Manages model caching to persistent storage.

Purpose

Automates downloading and caching AI models from NGC, NeMo DataStore, or HuggingFace to persistent volumes. Models are optimized and profiled for specific GPU configurations.
Key capabilities:
  • Multiple model sources (NGC, DataStore, HuggingFace)
  • Profile-based model selection
  • GPU-specific optimizations
  • Proxy and custom certificate support
  • Job-based caching with TTL
Example:
apiVersion: apps.nvidia.com/v1alpha1
kind: NIMCache
metadata:
  name: llama-cache
spec:
  source:
    ngc:
      authSecret: ngc-secret
      modelPuller: nvcr.io/nim/meta/llama-3-8b-instruct:1.0.0
      pullSecret: ngc-secret
      model:
        profiles:
          - "tensorrt-llm-h100-fp16"
  storage:
    pvc:
      create: true
      storageClass: nfs-client
      size: 50Gi
See the NIMCache API reference for all available fields.

NIMBuild

Builds optimized TensorRT-LLM engines from cached models.

Purpose

Creates optimized inference engines from model weights cached by NIMCache.

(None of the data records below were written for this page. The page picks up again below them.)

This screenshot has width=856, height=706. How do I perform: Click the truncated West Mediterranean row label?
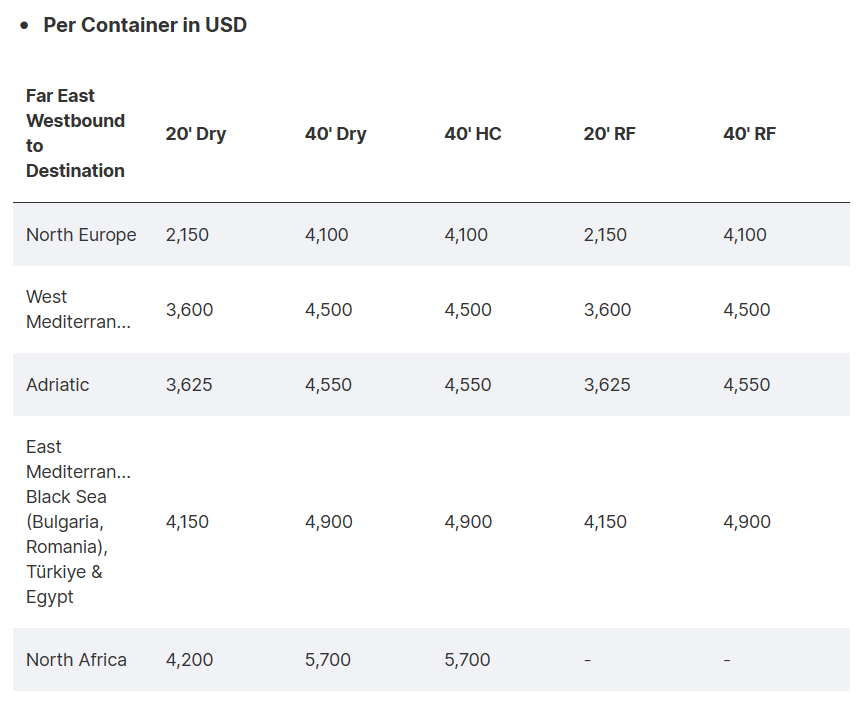78,309
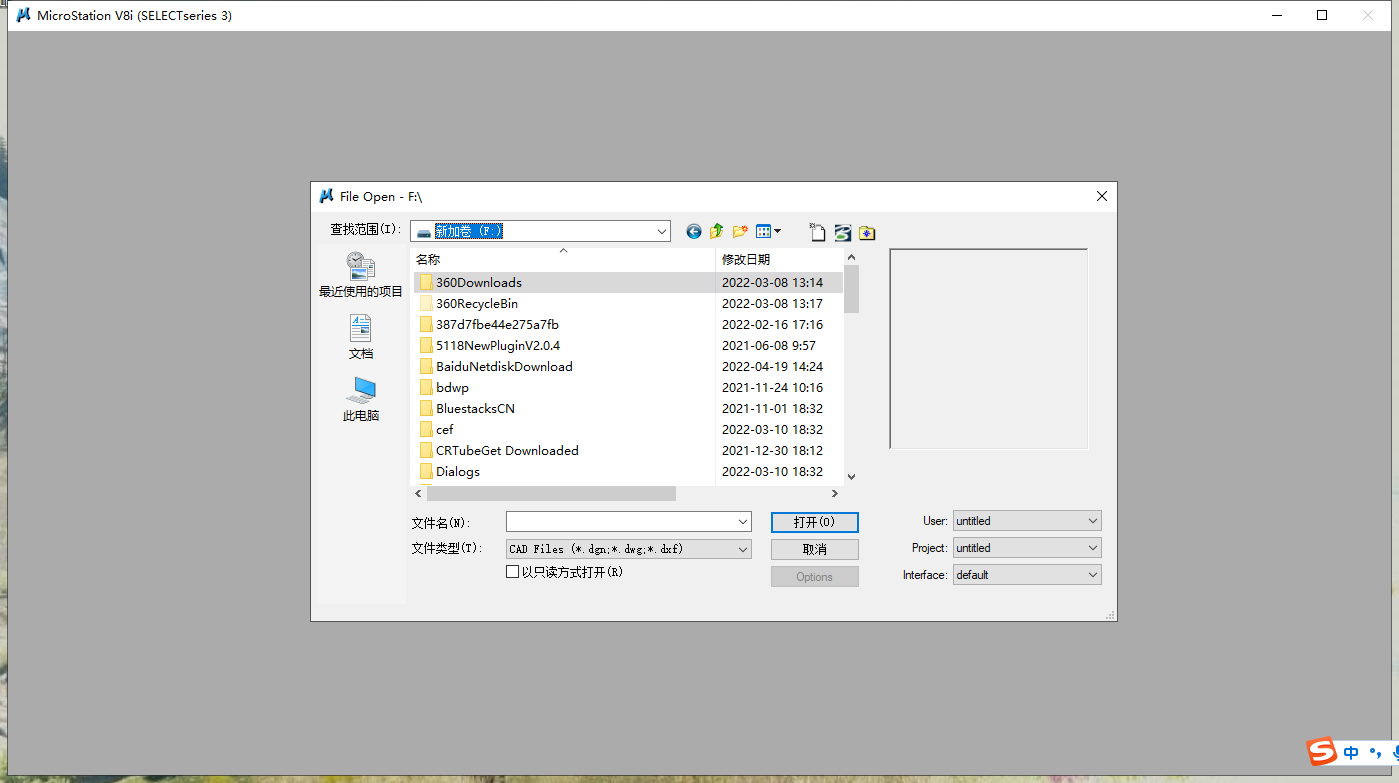Expand the 查找范围 drive dropdown
The width and height of the screenshot is (1399, 783).
point(661,232)

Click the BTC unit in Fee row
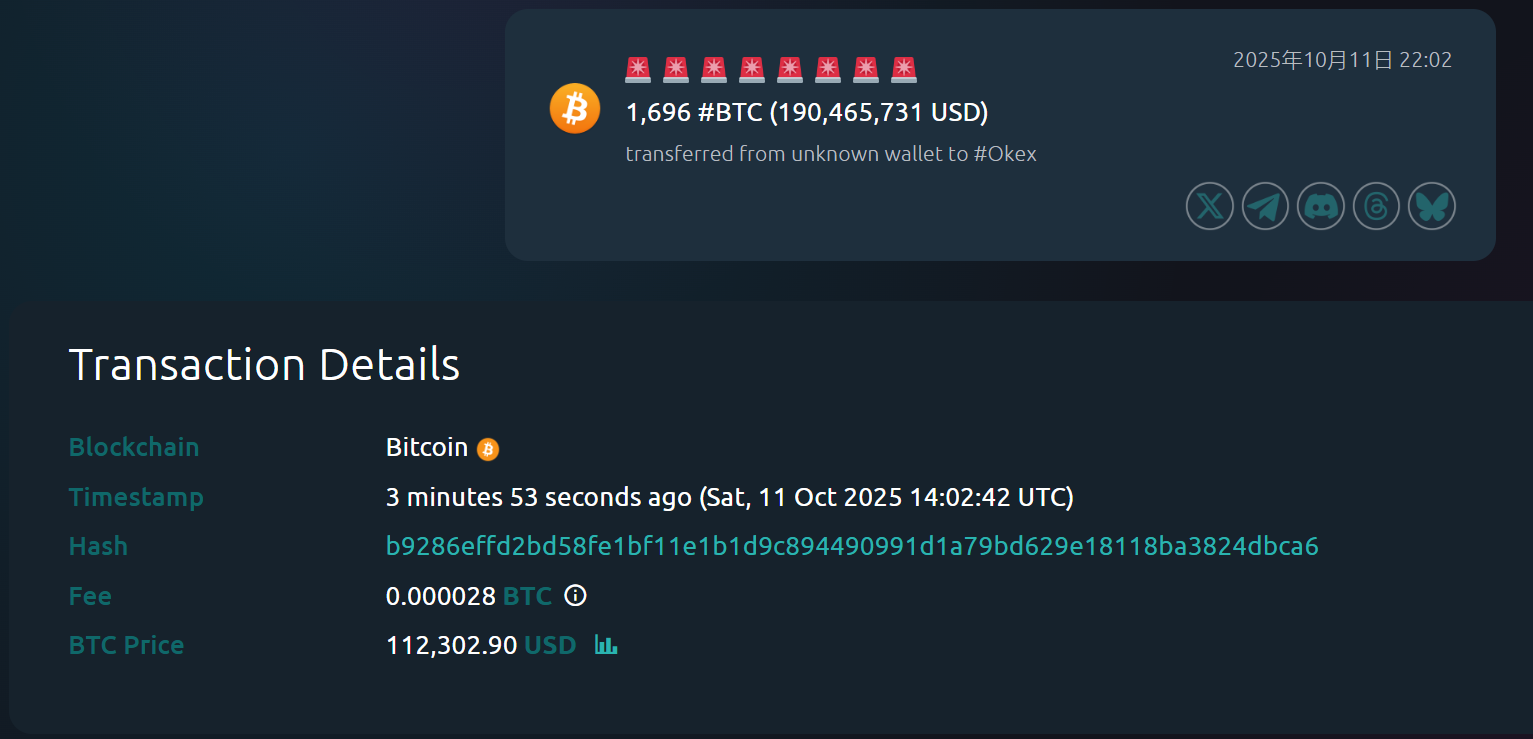pyautogui.click(x=528, y=596)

Building custom engines significantly improves inference performance by optimizing for specific GPU hardware.
Key capabilities:
  • TensorRT-LLM engine optimization
  • GPU-specific compilation
  • Profile-based building
  • Integration with NIMCache and NIMService
Example:
apiVersion: apps.nvidia.com/v1alpha1
kind: NIMBuild
metadata:
  name: llama-3-8b-engine
spec:
  nimCache:
    name: llama-cache
    profile: "tensorrt-llm-h100-fp16"
  modelName: llama-3-8b-optimized
  image:
    repository: nvcr.io/nvidia/nim-llm
    tag: "1.2.0"
    pullSecrets:
      - ngc-secret
  resources:
    limits:
      nvidia.com/gpu: 1
      memory: 64Gi
See the NIMBuild API reference for all available fields.

NIMPipeline

Orchestrates multiple NIM services as a pipeline.

Purpose

Creates and manages a collection of related NIM services with dependency management. Useful for chaining multiple models or creating complex inference workflows.
Key capabilities:
  • Multiple service orchestration
  • Service dependency management
  • Conditional service enablement
  • Automatic endpoint configuration
Example:
apiVersion: apps.nvidia.com/v1alpha1
kind: NIMPipeline
metadata:
  name: rag-pipeline
spec:
  services:
    - name: embeddings
      enabled: true
      spec:
        image:
          repository: nvcr.io/nim/nvidia/nv-embedqa-e5-v5
          tag: "1.0.0"
        # ... NIMService spec ...
    - name: llm
      enabled: true
      dependencies:
        - name: embeddings
          port: 8000
          envName: EMBEDDING_URL
      spec:
        # ... NIMService spec ...
See the NIMPipeline API reference for all available fields.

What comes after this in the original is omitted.